▶ What you have to do: Restate the records in full, keeping every word as it is.

*** Provided material ***

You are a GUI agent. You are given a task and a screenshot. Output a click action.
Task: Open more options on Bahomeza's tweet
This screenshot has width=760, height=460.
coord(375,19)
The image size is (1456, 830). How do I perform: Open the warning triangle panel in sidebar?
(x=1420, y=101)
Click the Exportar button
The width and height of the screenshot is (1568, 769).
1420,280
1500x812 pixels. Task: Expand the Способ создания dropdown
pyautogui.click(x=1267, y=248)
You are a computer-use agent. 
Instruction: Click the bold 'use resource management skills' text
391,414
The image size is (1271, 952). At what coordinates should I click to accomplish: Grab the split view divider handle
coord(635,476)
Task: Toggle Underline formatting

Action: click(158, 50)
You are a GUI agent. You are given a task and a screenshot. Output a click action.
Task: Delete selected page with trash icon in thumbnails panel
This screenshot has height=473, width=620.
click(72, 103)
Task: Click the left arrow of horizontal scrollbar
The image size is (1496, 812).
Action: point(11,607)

*** End of Provided material ***

▶ Response to this exercise:
You are a GUI agent. You are given a task and a screenshot. Output a click action.
Task: Open more options on Bahomeza's tweet
This screenshot has width=760, height=460.
coord(375,19)
The image size is (1456, 830). How do I perform: Open the warning triangle panel in sidebar?
(x=1420, y=101)
Click the Exportar button
The width and height of the screenshot is (1568, 769).
1420,280
1500x812 pixels. Task: Expand the Способ создания dropdown
pyautogui.click(x=1267, y=248)
You are a computer-use agent. 
Instruction: Click the bold 'use resource management skills' text
391,414
The image size is (1271, 952). At what coordinates should I click to accomplish: Grab the split view divider handle
coord(635,476)
Task: Toggle Underline formatting

Action: click(158, 50)
You are a GUI agent. You are given a task and a screenshot. Output a click action.
Task: Delete selected page with trash icon in thumbnails panel
This screenshot has height=473, width=620.
click(72, 103)
Task: Click the left arrow of horizontal scrollbar
The image size is (1496, 812).
Action: point(11,607)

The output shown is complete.